External Commercial Borrowings

Based on a review, some aspects of the external commercial borrowing (ECB) policy have been modified as indicated below:

(a) Considering the huge funding requirements of the infrastructure sector, particularly for meeting rupee expenditure, the existing limit of USD 100 million has been raised to USD 500 million per financial year for borrowers in the infrastructure sector, for rupee expenditure under the approval route. ECBs in excess of USD 100 million for rupee expenditure should have a minimum average maturity period of 7 years.
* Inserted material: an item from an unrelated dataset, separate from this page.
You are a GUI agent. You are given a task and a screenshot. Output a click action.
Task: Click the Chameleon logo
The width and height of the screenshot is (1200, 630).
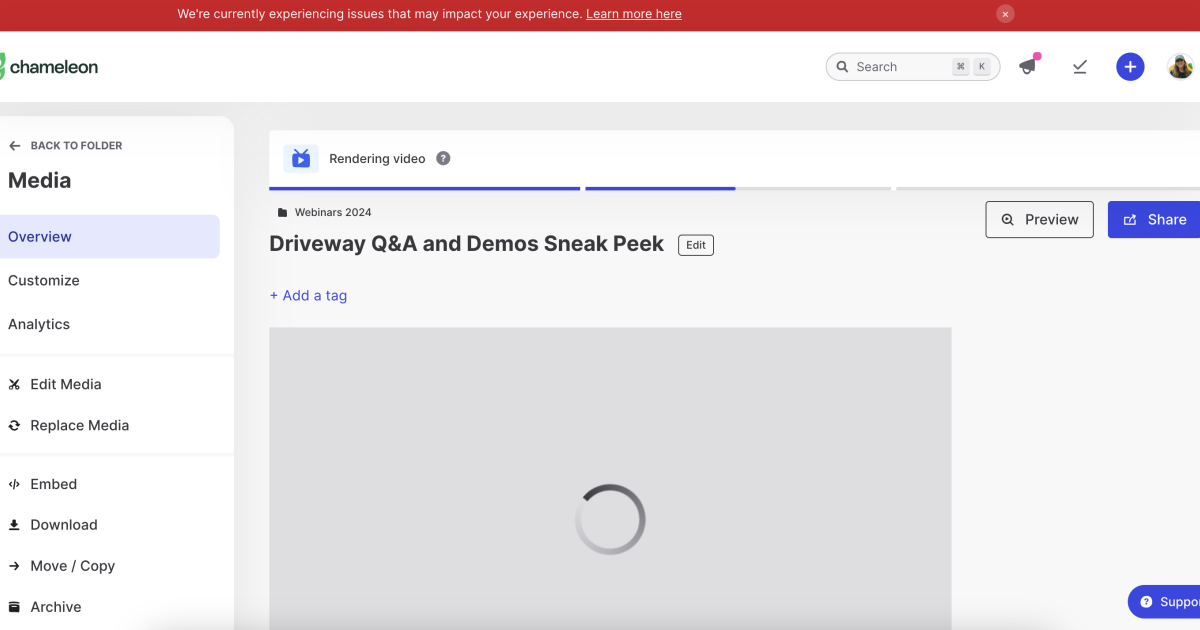(x=50, y=67)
(b) In view of widening of credit spreads in the international financial markets, the all-in-cost ceilings for ECBs have been modified as follows:

Average Maturity Period

All-in-Cost Ceilings over 6 Months LIBOR*

 

Existing

Revised

Three years and up to five years 200 bps

200 bps

More than five years and up to

350 bps

350 bps seven years

More than seven years

350 bps

450 bps

* for the respective currency of borrowing or applicable benchmark

These amendments to the ECB guidelines have come into force from September 22, 2008. All other aspects of the ECB policy, such as, USD 500 million limit per borrower per financial year under the automatic route, eligible borrower, recognised lender, end-use of foreign currency expenditure for import of capital goods and overseas investments, average maturity period, prepayment, refinancing of existing ECB and reporting arrangements remain unchanged. The existing limit of USD 50 million for rupee expenditure under the approval route for borrowers other than those in the infrastructure sector also remains unchanged.

Direct Receipt of Import Bills/Documents

AD Category – I banks can now make remittances for imports, where the import bills/documents have been received directly by the importer from the overseas supplier and the value of the import bill does not exceed USD 300,000. (The earlier limit for such remittances was not exceeding USD 100,000). The remittance would, however, be subject to conditions as follows :

(i) The import is subject to the prevailing foreign trade policy.

(ii) The transactions are based on the commercial judgment of the AD Category – I bank and it is satisfied about the bonafides of the transactions.

(iii) The importer is a customer of the AD Category – I bank and the customer’s account is fully compliant with the extant know your customer (KYC)/anti-money laundering (AML) guidelines issued by the Reserve Bank.

(iv) AD Category - I banks should do the due diligence exercise and should be fully satisfied about the financial standing/status and track record of the importer customer.

(v) It is customary in that trade to receive import documents directly from the overseas exporter.

(vi) In case the AD Category – I bank has suspicions about the genuineness of the transaction, it should be reported to the Financial Intelligence Unit in India (FIU_IND) through the suspicious transaction report.

Advance Remittances for Import of Services

The limit for advance remittance for all admissible current account transactions for import of services without bank guarantee, has been raised from USD 100,000 to USD 500,000 or its equivalent. AD Category – I banks have been advised to frame their own guidelines to deal with such cases as per the policy approved by their board of directors.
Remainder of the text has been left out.